→ **Task prompt**
Each line from the one containing "The image size is (1389, 868)." through the last line of the data below is to be written out verbatim, and nothing more.

*** Opening Data shown ***

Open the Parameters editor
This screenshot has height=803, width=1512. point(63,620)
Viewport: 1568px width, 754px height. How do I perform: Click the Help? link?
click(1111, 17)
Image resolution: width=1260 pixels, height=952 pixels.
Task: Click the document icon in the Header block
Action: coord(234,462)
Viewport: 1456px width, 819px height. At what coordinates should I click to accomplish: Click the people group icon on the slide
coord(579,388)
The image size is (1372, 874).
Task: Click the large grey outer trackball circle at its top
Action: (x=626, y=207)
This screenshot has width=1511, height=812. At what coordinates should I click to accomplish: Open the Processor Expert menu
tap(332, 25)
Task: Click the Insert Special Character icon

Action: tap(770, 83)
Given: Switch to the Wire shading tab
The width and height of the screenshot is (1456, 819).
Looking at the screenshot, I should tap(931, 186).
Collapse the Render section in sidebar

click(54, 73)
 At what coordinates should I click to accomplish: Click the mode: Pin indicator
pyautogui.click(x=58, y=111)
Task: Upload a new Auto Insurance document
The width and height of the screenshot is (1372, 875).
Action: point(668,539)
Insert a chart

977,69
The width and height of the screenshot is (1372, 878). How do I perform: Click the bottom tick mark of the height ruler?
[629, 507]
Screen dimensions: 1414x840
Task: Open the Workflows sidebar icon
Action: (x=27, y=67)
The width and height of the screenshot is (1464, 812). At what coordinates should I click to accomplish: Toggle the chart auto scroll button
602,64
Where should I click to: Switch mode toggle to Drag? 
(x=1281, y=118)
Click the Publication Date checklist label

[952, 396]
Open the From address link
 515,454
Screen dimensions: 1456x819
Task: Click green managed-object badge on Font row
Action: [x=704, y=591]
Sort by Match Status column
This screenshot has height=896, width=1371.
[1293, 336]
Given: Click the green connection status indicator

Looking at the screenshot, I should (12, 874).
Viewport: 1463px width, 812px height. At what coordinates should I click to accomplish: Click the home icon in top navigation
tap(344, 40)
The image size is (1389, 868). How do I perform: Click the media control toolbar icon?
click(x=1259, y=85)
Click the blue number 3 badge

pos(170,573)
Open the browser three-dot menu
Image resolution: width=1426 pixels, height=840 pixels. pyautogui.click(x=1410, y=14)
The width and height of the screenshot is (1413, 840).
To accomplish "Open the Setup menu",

*** Closing Data shown ***

→ **Response below**
The image size is (1389, 868). How do I perform: Click the media control toolbar icon?
click(x=1259, y=85)
Click the blue number 3 badge

pos(170,573)
Open the browser three-dot menu
Image resolution: width=1426 pixels, height=840 pixels. pyautogui.click(x=1410, y=14)
The width and height of the screenshot is (1413, 840).
To accomplish "Open the Setup menu",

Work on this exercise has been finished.